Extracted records
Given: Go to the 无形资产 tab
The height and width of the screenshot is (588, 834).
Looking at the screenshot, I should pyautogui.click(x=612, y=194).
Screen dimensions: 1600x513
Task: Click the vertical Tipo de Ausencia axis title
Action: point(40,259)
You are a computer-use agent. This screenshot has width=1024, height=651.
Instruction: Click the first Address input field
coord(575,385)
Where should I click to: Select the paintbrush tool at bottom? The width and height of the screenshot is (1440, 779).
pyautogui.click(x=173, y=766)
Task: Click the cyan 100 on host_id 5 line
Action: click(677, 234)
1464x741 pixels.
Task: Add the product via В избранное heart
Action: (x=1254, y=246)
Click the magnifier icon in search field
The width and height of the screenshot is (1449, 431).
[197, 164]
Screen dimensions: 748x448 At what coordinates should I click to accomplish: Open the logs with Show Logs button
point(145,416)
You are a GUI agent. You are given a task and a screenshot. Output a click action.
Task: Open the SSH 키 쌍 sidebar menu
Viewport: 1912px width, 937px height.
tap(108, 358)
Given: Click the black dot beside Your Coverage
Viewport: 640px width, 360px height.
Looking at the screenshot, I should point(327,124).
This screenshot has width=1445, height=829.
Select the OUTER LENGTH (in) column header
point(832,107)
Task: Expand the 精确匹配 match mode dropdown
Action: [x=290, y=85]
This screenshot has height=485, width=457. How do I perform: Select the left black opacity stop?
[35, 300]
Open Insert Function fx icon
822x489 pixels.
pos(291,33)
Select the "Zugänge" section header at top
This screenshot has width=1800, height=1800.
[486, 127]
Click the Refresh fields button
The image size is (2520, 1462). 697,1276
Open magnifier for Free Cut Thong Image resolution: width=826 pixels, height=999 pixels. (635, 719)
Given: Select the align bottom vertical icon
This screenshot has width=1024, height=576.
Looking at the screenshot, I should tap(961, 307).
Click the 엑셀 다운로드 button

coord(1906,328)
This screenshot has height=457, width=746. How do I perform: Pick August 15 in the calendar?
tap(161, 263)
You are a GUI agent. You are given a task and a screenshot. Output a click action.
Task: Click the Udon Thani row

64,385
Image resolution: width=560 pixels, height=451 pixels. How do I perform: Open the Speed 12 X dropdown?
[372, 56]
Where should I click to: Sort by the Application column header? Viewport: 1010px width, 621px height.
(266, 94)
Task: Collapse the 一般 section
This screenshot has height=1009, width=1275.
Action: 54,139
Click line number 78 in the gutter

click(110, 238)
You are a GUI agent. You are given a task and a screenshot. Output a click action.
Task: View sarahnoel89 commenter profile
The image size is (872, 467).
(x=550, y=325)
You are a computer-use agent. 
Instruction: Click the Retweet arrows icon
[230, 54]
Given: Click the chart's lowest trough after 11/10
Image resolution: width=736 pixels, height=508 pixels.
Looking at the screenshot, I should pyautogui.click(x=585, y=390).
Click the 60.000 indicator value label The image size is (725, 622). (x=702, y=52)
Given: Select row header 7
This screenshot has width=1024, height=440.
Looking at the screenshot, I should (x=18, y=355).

PROBLEM TO WORK ON
Return all of the data exactly as it reads.

SOLUTION BELOW
Given: Go to the 无形资产 tab
The height and width of the screenshot is (588, 834).
Looking at the screenshot, I should pyautogui.click(x=612, y=194).
Screen dimensions: 1600x513
Task: Click the vertical Tipo de Ausencia axis title
Action: point(40,259)
You are a computer-use agent. This screenshot has width=1024, height=651.
Instruction: Click the first Address input field
coord(575,385)
Where should I click to: Select the paintbrush tool at bottom? The width and height of the screenshot is (1440, 779).
pyautogui.click(x=173, y=766)
Task: Click the cyan 100 on host_id 5 line
Action: click(677, 234)
1464x741 pixels.
Task: Add the product via В избранное heart
Action: (x=1254, y=246)
Click the magnifier icon in search field
The width and height of the screenshot is (1449, 431).
[197, 164]
Screen dimensions: 748x448 At what coordinates should I click to accomplish: Open the logs with Show Logs button
point(145,416)
You are a GUI agent. You are given a task and a screenshot. Output a click action.
Task: Open the SSH 키 쌍 sidebar menu
Viewport: 1912px width, 937px height.
tap(108, 358)
Given: Click the black dot beside Your Coverage
Viewport: 640px width, 360px height.
Looking at the screenshot, I should point(327,124).
This screenshot has width=1445, height=829.
Select the OUTER LENGTH (in) column header
point(832,107)
Task: Expand the 精确匹配 match mode dropdown
Action: [x=290, y=85]
This screenshot has height=485, width=457. How do I perform: Select the left black opacity stop?
[35, 300]
Open Insert Function fx icon
822x489 pixels.
pos(291,33)
Select the "Zugänge" section header at top
This screenshot has width=1800, height=1800.
[486, 127]
Click the Refresh fields button
The image size is (2520, 1462). 697,1276
Open magnifier for Free Cut Thong Image resolution: width=826 pixels, height=999 pixels. (635, 719)
Given: Select the align bottom vertical icon
This screenshot has width=1024, height=576.
Looking at the screenshot, I should tap(961, 307).
Click the 엑셀 다운로드 button

coord(1906,328)
This screenshot has height=457, width=746. How do I perform: Pick August 15 in the calendar?
tap(161, 263)
You are a GUI agent. You are given a task and a screenshot. Output a click action.
Task: Click the Udon Thani row

64,385
Image resolution: width=560 pixels, height=451 pixels. How do I perform: Open the Speed 12 X dropdown?
[372, 56]
Where should I click to: Sort by the Application column header? Viewport: 1010px width, 621px height.
(266, 94)
Task: Collapse the 一般 section
This screenshot has height=1009, width=1275.
Action: 54,139
Click line number 78 in the gutter

click(110, 238)
You are a GUI agent. You are given a task and a screenshot. Output a click action.
Task: View sarahnoel89 commenter profile
The image size is (872, 467).
(x=550, y=325)
You are a computer-use agent. 
Instruction: Click the Retweet arrows icon
[230, 54]
Given: Click the chart's lowest trough after 11/10
Image resolution: width=736 pixels, height=508 pixels.
Looking at the screenshot, I should pyautogui.click(x=585, y=390).
Click the 60.000 indicator value label The image size is (725, 622). (x=702, y=52)
Given: Select row header 7
This screenshot has width=1024, height=440.
Looking at the screenshot, I should (x=18, y=355).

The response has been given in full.